O vento na cara e o bailado das curvas activaram-me as memórias. Eu devia ter uns quinze ou dezasseis anos quando o Capitão me emprestou a sua Zundapp para que eu experimentasse. Era inverno. Estávamos num parque de terra e lembro-me de ter conseguido atravessar todas as poças de lama ao meu alcance. Detestei a experiência ao ponto de nunca mais ter tomado o comando de algo só com duas rodas. O Capitão, esse, que sempre conduziu como um Deus, foi subindo em cilindrada até que a vida familiar o chamou para mais rodas...

- Tu? A carta de mota? - comentou há uns anos sobre a minha decisão. - Claro, parece-me muito bem! - sei que só não se riu por tão bem me conhecer o explosivo temperamento.
- Compraste uma Harley? Tu és mesmo de ideias fixas! - elogiou-me meses depois.
Mas o certo é que já anos se passaram e nunca cheguei a perguntar-lhe o que sente ao ver-me selar a minha montada e partir, toda feliz, rumo aos meus afazeres. Sentirá orgulho? Preocupação? Insegurança?

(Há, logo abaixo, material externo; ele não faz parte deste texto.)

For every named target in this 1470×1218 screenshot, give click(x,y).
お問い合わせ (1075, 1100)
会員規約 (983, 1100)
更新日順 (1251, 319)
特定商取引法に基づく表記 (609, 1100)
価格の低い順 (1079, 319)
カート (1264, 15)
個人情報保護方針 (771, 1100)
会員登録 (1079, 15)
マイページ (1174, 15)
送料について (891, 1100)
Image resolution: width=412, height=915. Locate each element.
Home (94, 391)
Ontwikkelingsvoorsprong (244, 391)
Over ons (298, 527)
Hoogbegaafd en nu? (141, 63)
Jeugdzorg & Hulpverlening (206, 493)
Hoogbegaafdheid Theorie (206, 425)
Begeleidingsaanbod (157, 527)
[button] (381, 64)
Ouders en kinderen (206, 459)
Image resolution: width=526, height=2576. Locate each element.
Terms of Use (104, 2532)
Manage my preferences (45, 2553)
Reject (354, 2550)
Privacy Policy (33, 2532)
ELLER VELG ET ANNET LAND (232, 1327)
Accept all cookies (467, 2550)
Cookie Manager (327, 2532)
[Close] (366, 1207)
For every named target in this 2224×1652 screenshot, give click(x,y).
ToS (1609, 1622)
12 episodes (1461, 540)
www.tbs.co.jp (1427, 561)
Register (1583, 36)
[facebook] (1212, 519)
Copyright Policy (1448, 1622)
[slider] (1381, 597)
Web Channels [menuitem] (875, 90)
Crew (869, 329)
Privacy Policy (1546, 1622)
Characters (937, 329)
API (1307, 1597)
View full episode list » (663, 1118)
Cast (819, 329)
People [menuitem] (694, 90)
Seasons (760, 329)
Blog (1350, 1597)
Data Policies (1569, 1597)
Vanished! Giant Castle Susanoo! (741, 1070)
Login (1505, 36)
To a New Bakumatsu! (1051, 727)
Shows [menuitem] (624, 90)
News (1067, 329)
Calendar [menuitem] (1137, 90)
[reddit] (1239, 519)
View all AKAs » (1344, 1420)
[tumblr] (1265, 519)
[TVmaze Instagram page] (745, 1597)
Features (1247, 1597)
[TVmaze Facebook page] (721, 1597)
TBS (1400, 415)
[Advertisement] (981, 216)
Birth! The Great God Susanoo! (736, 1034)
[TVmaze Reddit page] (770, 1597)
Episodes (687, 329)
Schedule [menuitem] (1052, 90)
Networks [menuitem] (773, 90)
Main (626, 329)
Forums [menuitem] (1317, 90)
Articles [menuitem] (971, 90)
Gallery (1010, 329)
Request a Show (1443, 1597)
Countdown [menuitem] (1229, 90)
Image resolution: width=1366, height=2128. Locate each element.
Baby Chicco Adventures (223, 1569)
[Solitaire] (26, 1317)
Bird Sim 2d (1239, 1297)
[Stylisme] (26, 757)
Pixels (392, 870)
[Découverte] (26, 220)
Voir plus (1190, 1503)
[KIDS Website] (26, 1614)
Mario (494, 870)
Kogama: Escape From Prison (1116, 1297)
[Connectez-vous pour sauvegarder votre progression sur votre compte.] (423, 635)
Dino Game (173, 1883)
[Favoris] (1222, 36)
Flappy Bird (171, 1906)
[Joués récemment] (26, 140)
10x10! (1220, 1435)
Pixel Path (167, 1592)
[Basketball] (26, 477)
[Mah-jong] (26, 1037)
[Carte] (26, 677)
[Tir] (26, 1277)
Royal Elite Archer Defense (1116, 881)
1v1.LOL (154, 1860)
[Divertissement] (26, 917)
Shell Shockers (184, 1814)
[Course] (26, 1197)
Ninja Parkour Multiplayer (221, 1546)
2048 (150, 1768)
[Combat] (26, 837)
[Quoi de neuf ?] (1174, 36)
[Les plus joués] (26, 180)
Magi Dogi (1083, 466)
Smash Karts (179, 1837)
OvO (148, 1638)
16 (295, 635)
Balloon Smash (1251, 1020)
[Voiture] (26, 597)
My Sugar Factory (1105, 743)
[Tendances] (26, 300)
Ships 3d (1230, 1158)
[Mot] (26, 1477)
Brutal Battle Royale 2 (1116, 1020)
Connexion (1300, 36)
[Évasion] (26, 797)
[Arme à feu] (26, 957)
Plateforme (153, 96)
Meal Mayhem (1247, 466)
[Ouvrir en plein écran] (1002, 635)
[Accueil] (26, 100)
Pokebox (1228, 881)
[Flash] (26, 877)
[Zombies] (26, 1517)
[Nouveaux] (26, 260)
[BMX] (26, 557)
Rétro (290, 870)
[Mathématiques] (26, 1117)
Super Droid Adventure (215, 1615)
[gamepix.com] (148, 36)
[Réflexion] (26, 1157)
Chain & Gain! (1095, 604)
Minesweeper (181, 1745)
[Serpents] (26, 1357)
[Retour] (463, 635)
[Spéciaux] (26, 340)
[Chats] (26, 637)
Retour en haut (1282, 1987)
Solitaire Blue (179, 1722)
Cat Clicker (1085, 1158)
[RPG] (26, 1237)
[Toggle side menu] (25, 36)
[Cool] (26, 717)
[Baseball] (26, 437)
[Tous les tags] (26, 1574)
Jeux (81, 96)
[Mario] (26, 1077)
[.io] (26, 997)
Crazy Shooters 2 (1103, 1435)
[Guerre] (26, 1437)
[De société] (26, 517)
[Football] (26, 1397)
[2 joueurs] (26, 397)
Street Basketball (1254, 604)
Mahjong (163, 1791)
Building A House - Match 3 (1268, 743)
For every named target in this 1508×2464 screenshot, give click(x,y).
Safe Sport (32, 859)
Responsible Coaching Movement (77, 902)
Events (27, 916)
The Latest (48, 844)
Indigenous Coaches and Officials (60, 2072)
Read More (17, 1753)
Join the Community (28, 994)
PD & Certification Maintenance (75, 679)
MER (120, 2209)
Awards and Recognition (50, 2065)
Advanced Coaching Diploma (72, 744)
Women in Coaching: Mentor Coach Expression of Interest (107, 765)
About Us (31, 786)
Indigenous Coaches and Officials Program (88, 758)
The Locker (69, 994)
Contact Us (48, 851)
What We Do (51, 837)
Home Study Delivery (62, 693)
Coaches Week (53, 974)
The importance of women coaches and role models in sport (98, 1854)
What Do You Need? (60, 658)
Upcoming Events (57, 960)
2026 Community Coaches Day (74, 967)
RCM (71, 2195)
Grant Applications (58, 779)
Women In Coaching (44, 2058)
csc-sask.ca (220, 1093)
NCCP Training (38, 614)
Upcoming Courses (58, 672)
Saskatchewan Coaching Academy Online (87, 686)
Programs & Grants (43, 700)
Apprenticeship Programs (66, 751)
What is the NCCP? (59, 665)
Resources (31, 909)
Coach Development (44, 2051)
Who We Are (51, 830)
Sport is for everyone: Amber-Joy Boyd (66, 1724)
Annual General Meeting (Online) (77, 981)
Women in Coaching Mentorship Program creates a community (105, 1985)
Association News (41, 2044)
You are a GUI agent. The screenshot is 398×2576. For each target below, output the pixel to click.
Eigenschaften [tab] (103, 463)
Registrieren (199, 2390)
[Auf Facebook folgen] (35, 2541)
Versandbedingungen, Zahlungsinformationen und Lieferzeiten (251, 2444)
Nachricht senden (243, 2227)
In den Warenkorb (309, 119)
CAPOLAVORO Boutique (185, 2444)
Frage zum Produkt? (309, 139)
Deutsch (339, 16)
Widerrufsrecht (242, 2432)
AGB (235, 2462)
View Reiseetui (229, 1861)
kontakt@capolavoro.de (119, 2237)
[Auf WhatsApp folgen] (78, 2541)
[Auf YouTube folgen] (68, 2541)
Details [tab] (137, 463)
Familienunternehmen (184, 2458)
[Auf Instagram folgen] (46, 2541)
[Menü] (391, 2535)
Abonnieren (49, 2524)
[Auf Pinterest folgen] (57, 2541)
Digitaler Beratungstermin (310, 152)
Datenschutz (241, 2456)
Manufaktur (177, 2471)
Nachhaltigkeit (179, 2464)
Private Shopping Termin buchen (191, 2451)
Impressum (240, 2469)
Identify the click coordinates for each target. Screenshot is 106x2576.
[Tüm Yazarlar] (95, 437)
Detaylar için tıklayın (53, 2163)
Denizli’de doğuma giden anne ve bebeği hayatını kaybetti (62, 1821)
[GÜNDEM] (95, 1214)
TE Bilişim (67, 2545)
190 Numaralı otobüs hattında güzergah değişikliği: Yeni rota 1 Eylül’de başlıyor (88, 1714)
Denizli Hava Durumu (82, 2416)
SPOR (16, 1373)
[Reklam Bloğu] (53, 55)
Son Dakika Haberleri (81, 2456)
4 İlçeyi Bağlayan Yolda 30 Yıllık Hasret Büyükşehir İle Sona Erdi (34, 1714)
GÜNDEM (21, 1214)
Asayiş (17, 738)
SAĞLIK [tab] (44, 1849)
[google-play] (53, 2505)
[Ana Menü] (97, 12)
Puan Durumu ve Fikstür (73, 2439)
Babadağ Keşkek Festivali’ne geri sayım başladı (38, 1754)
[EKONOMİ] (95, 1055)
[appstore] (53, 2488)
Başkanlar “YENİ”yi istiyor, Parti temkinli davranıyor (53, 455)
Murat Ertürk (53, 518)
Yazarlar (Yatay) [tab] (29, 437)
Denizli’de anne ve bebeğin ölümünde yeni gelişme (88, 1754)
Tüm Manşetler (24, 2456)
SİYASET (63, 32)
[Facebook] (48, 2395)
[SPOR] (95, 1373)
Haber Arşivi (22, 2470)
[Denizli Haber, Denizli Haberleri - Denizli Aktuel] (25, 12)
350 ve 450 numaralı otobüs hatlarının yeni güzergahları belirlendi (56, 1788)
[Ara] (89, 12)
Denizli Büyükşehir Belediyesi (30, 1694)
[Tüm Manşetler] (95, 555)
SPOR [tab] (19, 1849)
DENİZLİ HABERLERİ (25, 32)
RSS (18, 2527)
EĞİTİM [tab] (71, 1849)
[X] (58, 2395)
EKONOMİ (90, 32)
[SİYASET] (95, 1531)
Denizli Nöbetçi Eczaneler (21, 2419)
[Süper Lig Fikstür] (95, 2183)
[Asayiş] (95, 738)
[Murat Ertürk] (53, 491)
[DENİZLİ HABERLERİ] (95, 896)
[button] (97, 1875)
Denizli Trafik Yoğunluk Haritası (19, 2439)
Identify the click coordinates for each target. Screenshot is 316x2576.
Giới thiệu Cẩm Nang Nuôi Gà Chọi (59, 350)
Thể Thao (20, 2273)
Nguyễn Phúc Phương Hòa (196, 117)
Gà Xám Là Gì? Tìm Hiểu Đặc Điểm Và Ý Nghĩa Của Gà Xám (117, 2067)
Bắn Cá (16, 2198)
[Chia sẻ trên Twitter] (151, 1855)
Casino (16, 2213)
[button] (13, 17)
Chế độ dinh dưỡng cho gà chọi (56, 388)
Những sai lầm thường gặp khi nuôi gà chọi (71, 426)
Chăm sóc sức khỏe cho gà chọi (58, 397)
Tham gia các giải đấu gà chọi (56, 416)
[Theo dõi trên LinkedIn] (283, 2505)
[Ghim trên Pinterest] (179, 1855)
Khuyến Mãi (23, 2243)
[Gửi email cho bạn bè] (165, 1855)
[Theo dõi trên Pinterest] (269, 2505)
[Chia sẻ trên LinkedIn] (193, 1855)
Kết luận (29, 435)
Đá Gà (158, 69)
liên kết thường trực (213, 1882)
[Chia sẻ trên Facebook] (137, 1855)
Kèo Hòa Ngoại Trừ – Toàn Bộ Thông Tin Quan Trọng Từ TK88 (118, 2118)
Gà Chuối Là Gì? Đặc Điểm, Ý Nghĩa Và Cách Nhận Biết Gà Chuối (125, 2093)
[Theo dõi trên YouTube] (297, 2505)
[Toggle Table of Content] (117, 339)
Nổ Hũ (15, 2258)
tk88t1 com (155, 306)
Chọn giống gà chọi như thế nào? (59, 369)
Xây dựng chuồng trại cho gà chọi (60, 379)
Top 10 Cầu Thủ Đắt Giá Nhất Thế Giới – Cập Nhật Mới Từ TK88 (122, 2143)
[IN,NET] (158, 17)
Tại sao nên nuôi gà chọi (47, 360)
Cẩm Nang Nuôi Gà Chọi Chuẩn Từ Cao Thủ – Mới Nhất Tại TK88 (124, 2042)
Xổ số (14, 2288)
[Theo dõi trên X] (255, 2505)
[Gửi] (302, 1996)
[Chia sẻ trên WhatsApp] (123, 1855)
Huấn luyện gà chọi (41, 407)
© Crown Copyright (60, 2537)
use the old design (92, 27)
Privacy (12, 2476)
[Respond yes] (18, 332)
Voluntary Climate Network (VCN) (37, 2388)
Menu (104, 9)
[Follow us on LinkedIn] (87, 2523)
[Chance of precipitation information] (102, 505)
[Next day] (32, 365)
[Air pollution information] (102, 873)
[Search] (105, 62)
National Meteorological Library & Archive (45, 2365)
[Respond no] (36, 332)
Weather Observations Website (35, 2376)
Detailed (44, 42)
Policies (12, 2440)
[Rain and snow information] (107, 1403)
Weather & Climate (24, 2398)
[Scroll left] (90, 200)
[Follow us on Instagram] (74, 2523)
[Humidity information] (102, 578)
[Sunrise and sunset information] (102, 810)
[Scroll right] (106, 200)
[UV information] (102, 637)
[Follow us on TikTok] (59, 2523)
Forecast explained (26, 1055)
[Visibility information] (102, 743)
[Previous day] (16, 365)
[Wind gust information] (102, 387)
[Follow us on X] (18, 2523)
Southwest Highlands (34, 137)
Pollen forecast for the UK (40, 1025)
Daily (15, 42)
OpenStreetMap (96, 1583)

Ou um amor ainda maior?
O que sente um homem ao perceber que a sua amada já não quer ir atrás dele e prefere conduzir ela mesma pelas estradas do seu prazer? 
Fosse eu homem e sentiria uma enorme alegria por saber que o meu amor se havia tornado mais propensa a um prazer tão maior e se estava a tornar tão mais merecedora de mim quanto eu dela.

Passava pouco das dez quando voltei a sair, rumo ao pequeno-almoço, desta vez atrás dele, como sempre feliz, segura e completa.